The penalties for breaches of data protection legislation and electronic communications regulations are very stiff.
And each breach attracts a new penalty.
Processing of personal data
In order to process personal data the most important pre-condition to be satisfied is that the data may only be processed where the subject has given his consent.
However there is considerable debate as to what ‘consent’ in this context means-is it the opt-in procedure (where the subject must expressly consent to his data being processed)?
Or is it the opt-out procedure (where the subject is asked if they object to their data being processed)
There are additional preconditions relating to the processing of sensitive personal data such as racial or ethnic origin, political opinion, religious belief etc.
In these circumstances the data subject must expressly consent and the ‘opt out’ procedure would not be sufficient in these situations.
Rights of Data Subjects
These rights derive from the Data Protection acts and include
- The right to be informed of data being kept on them
- The right to access to the data (there are a number of exceptions to this right)
- It is worth noting that the Data Protection Commissioner appears to be of the opinion that CCTV footage of a person is data within the meaning of the acts.
- Right to prevent processing where it may cause damage or distress
The transfer of data outside the state is restricted to countries outside of the European Economic Area.
It may not occur unless that country provides an adequate level of protection and this causes problems re transfer of such data to USA as there are varying standards of protection in the USA.
Their Safe Harbour scheme is a voluntary scheme which provides similar standards of data protection to Europe but not all companies sign up.
Data Protection and Schools
Data protection legislation applies to schools even though the Freedom of Information Act does not.

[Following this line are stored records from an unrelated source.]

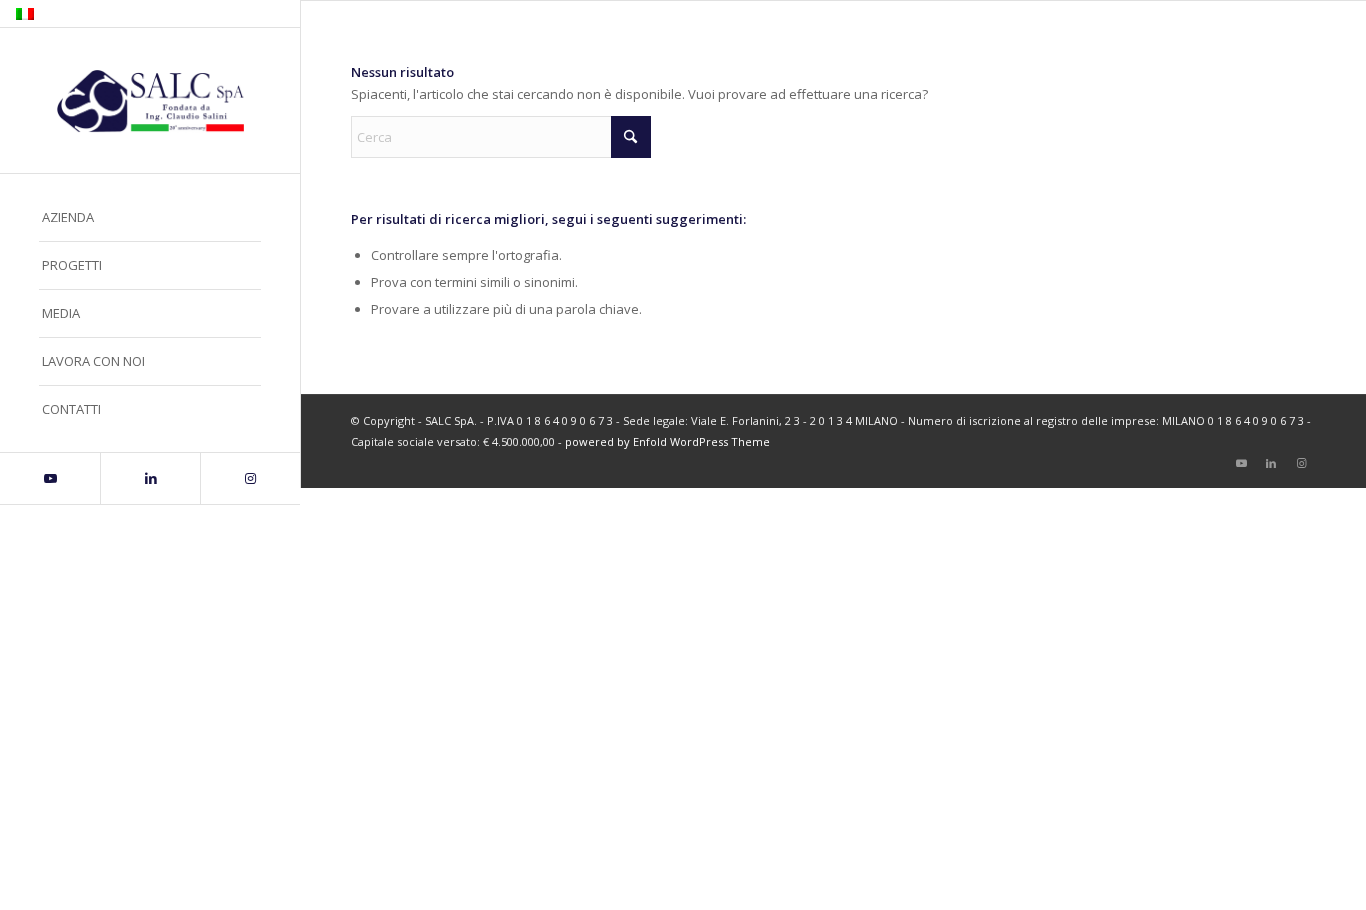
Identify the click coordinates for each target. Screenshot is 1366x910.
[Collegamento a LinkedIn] (150, 478)
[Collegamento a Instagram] (250, 478)
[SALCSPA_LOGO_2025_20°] (150, 101)
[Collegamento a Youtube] (50, 478)
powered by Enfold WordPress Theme (667, 441)
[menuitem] (150, 218)
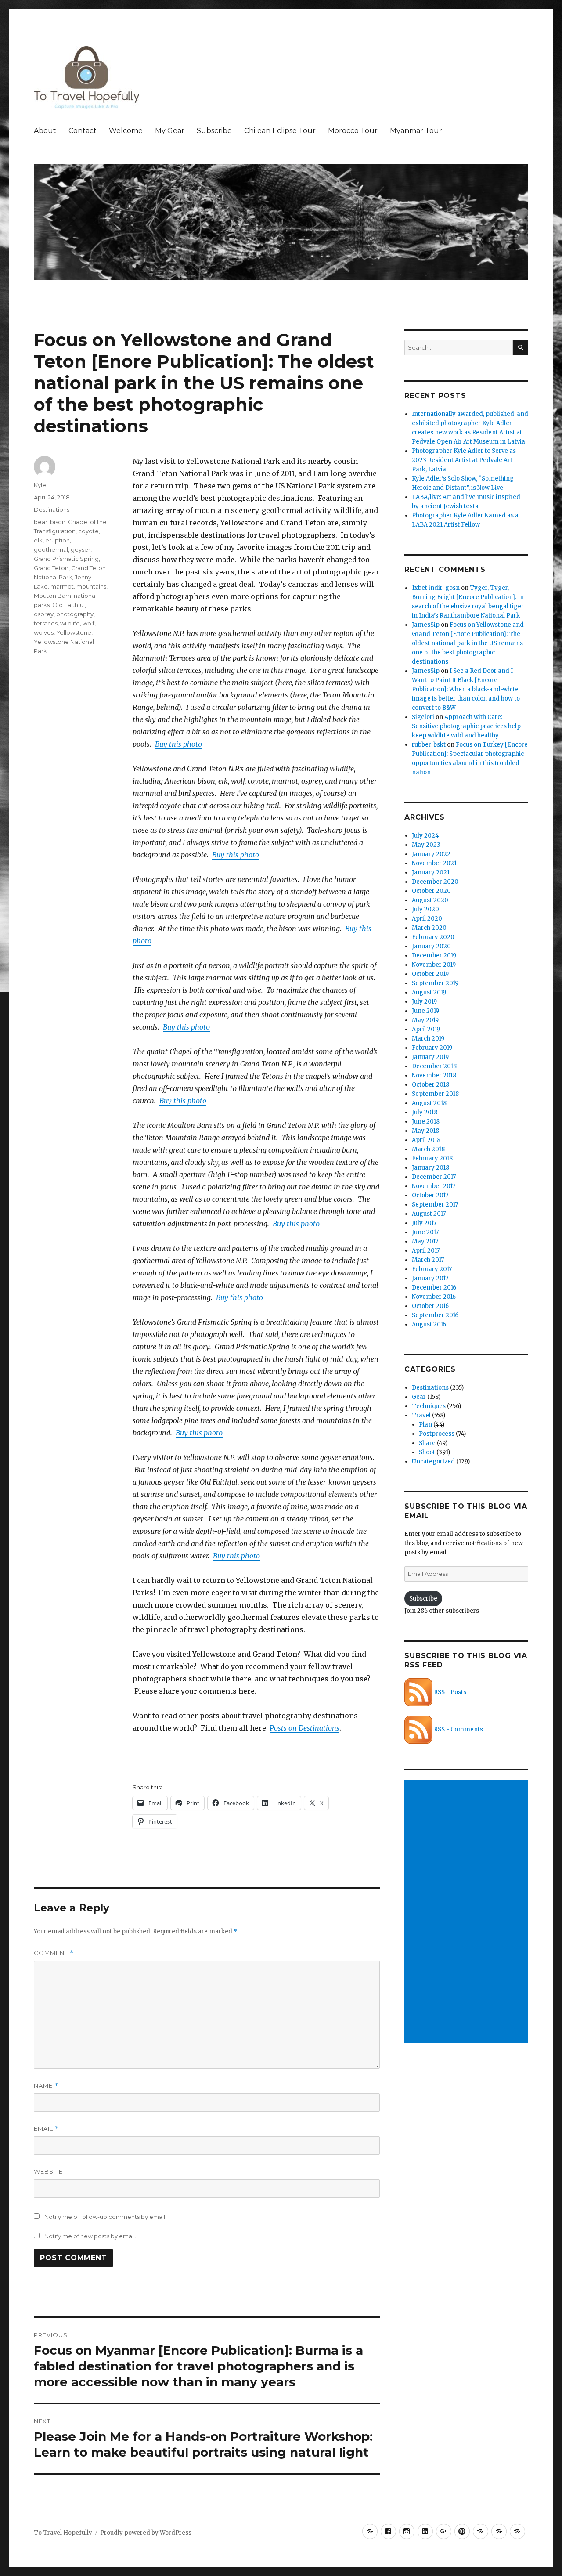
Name (46, 2085)
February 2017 (432, 1269)
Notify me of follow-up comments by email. (105, 2216)
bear (40, 521)
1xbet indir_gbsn (436, 588)
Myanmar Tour (416, 130)
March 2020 (429, 928)
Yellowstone (73, 632)
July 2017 (424, 1223)
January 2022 (431, 854)
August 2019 (429, 992)
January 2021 (431, 872)
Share (427, 1443)
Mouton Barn (52, 595)
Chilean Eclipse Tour (280, 130)
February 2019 (432, 1047)
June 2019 (425, 1011)
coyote (88, 531)
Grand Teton (51, 567)
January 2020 (431, 946)
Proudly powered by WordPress (145, 2532)
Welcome (126, 130)
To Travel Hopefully (63, 2532)
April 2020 (427, 918)
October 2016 (430, 1306)
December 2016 (434, 1287)
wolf (88, 623)
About (45, 130)
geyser (80, 549)
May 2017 (425, 1241)
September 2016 (435, 1315)
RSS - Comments (457, 1729)
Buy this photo (178, 744)
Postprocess (436, 1434)
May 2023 (426, 845)
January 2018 (430, 1167)
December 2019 (434, 955)
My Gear (169, 130)
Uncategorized (433, 1461)
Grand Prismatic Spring (66, 558)
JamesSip (426, 625)
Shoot (427, 1452)
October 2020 (431, 891)
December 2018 (434, 1066)
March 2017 (428, 1260)
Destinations (51, 509)
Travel (421, 1415)
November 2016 (434, 1297)
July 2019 (424, 1001)
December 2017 (434, 1177)
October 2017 (430, 1195)
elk (38, 540)
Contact (82, 130)
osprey (44, 614)
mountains (91, 586)
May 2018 (425, 1130)
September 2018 (435, 1094)
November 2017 (433, 1186)
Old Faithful (68, 604)
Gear (419, 1397)
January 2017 (430, 1278)
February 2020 (433, 937)
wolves (44, 632)
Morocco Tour (353, 130)
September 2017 (435, 1204)
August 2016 (429, 1324)
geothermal (51, 549)
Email (46, 2128)
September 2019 (435, 983)
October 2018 (430, 1084)
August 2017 (429, 1214)
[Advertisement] (468, 1912)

The Data Protection Commissioner has stated that
CCTV may be used legitimately for security related purposes at the perimeter of a school. Any use beyond this would need to be fully justifiable and evidence-based with a very high threshold for such evidence. This is particularly the case in a school environment as most of the personal data processed will relate to minors.
Data requests can be made by parents on behalf of children or any member of staff.